6. The method for preparing the negative electrode slurry according to claim 5, characterized in that, Mix 0.3-1.0 parts by weight of the thickener, 20-50 parts by weight of the negative electrode material, and 0.5-3.0 parts by weight of the conductive agent to obtain the premix. And / or, add 23-35 parts by weight of the deionized water to the premix and mix to obtain the intermediate mixture; And / or, add 0.1-1.0 parts by weight of the thickener and 17-25 parts by weight of the deionized water to the intermediate mixture and mix to obtain the slurry; And / or, add 0.5-3.5 parts of binder to the slurry and mix to obtain the negative electrode slurry.

7. The method for preparing the negative electrode slurry according to claim 5, characterized in that, The thickener, the conductive agent, and the negative electrode material are mixed at a speed of 10-25 rpm for 5-10 minutes and a rotation speed of 500-1000 rpm to obtain the premix. And / or, the premix and the deionized water undergo a kneading reaction at a speed of 5-20 rpm revolution and 0 rpm rotation for 30-90 min to obtain the intermediate mixture; And / or, the intermediate mixture, the thickener, and the deionized water are mixed at a speed of 15-30 rpm for 30-90 min and a rotation speed of 1200-2000 rpm to obtain the slurry; And / or, the slurry and the binder are mixed at a speed of 15-30 rpm for revolution and 500-1500 rpm for 15-60 minutes to obtain the negative electrode slurry.

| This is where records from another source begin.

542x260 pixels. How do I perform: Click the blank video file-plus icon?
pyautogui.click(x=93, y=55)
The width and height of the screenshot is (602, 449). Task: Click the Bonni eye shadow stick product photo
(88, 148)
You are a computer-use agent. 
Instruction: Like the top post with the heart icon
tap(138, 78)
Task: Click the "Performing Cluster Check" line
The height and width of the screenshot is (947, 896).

8. The method for preparing the negative electrode slurry according to claim 5, characterized in that, The thickener is obtained through the following steps: Deionized water, surfactants, and monomer materials are mixed to obtain a pre-emulsion; Remove oxygen from the pre-emulsion; The initiator is added dropwise to the deoxygenated pre-emulsion to carry out a polymerization reaction, and the thickener particles are precipitated. The thickener particles are processed to obtain the thickener.

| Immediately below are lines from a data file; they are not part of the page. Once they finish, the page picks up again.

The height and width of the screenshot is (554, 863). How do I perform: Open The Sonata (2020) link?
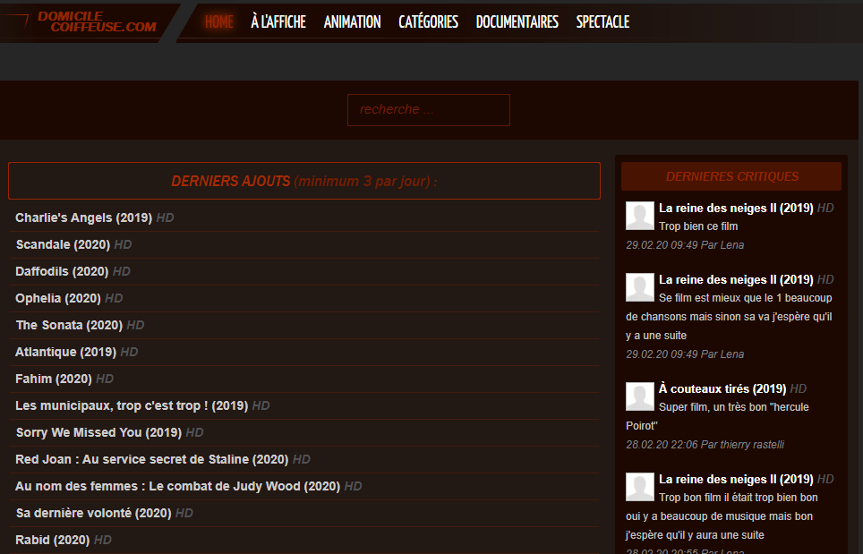point(68,325)
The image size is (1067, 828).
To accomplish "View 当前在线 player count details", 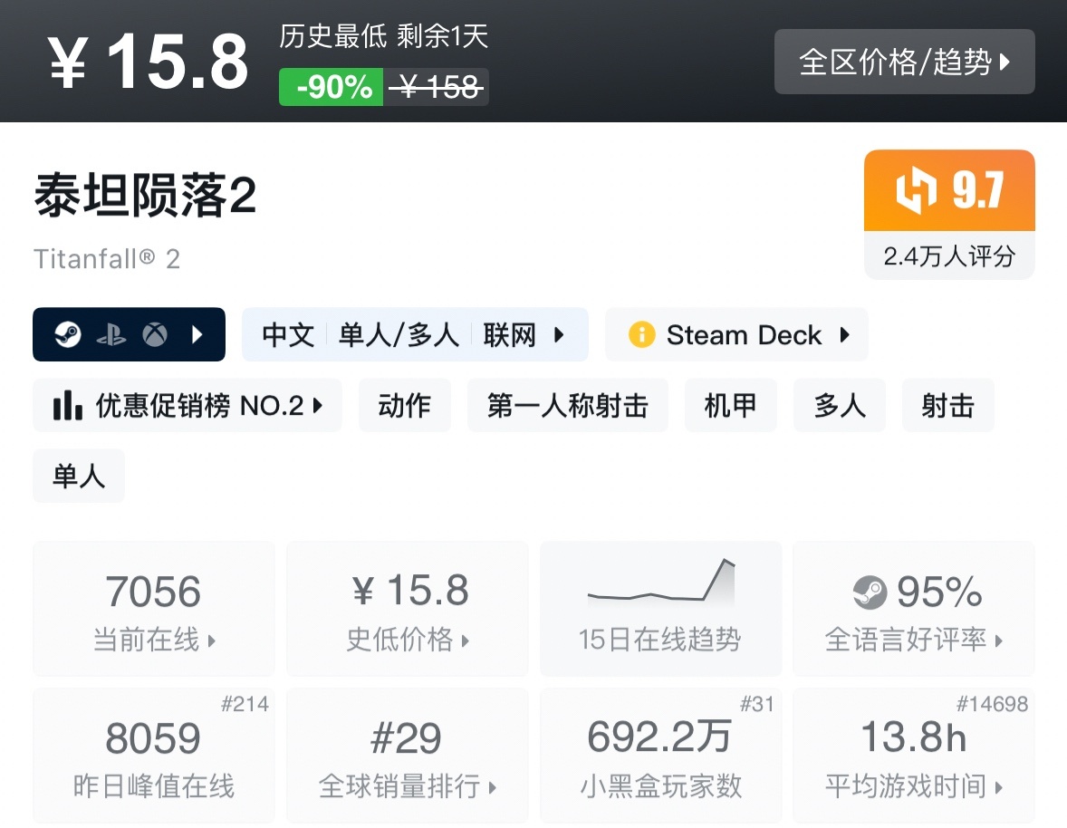I will pyautogui.click(x=153, y=609).
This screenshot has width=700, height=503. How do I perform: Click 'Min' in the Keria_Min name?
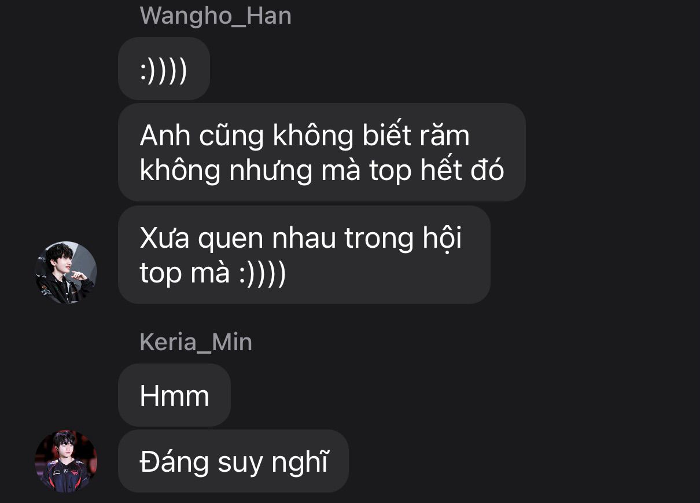[x=231, y=342]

9. The method for preparing the negative electrode slurry according to claim 8, characterized in that, The surfactant includes one or more of sodium dodecylbenzenesulfonate, allyl ether sulfonates, and polyether ammonium phosphate containing double bonds; The monomer material includes one or more of acrylate, acrylic acid, and propylene sulfonic acid; The initiator includes one or more of ammonium sulfate, sodium persulfate, dialkyl peroxide, and ester peroxide.

10. The method for preparing the negative electrode slurry according to claim 9, characterized in that, The deionized water, the surfactant, and the monomer material are mixed at room temperature, wherein the mass ratio of the surfactant to the monomer material is 1:0.001-0.

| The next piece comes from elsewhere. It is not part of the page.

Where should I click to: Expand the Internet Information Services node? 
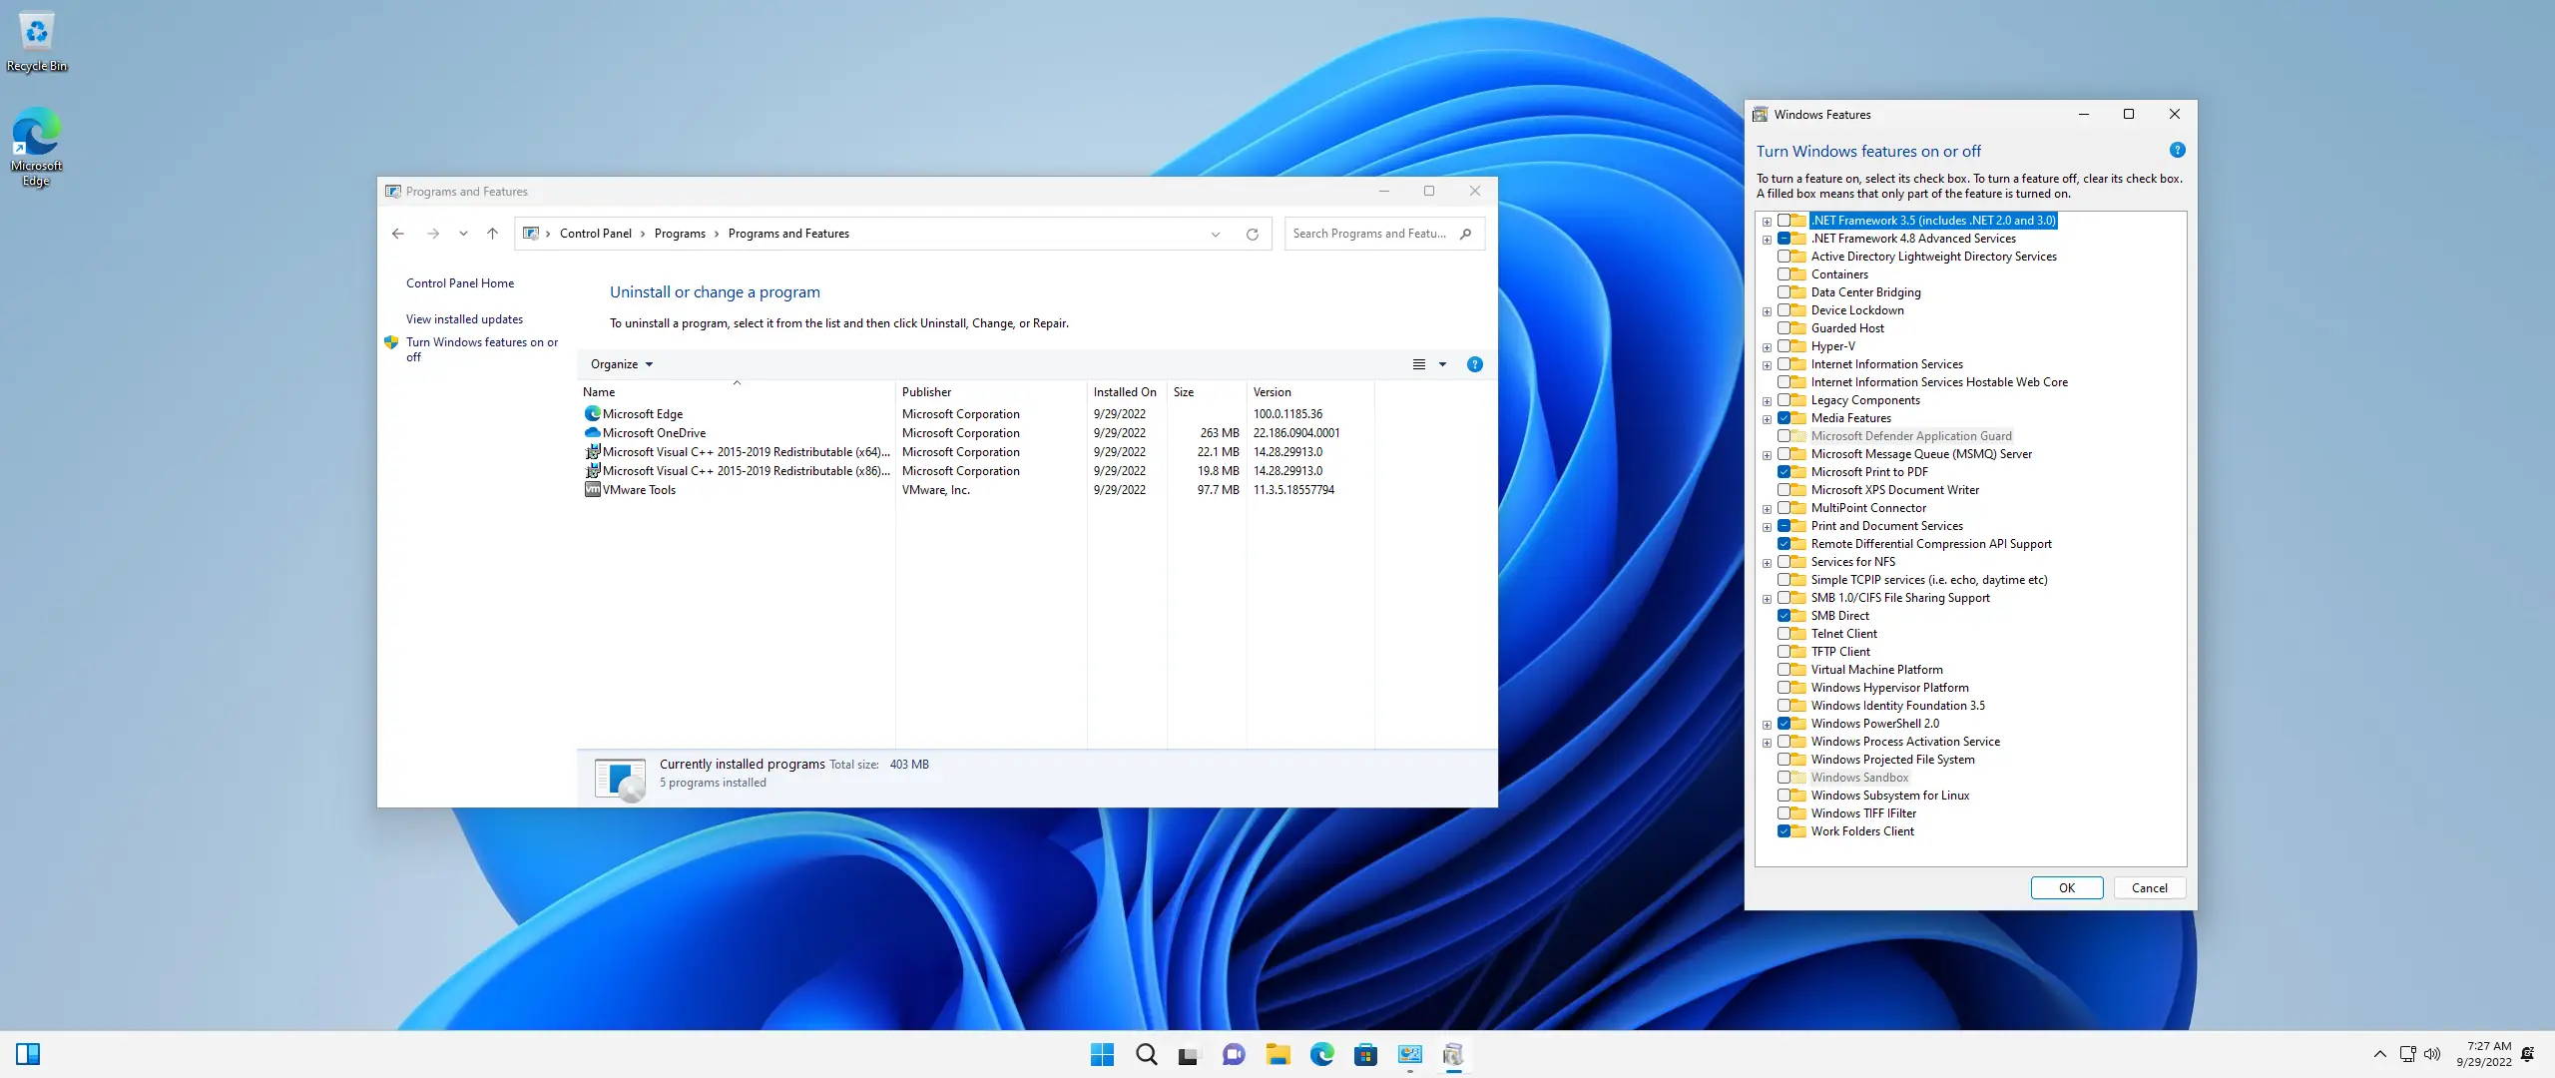point(1767,365)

15. And / or, at a temperature of 60-90°C, remove oxygen from the pre-emulsion in an inert gas atmosphere; And / or, the mass ratio of the surfactant to the initiator is 1:0.005-0.015; And / or, the pre-emulsion polymerization reaction lasts for 1-4 hours, during which the thickener particles precipitate.

11. A sodium-ion battery, characterized in that, It includes a positive electrode, a separator, and a negative electrode, wherein the positive electrode, the separator, and the negative electrode are stacked or nested in sequence. The negative electrode sheet is made from the negative electrode slurry according to any one of claims 1-3.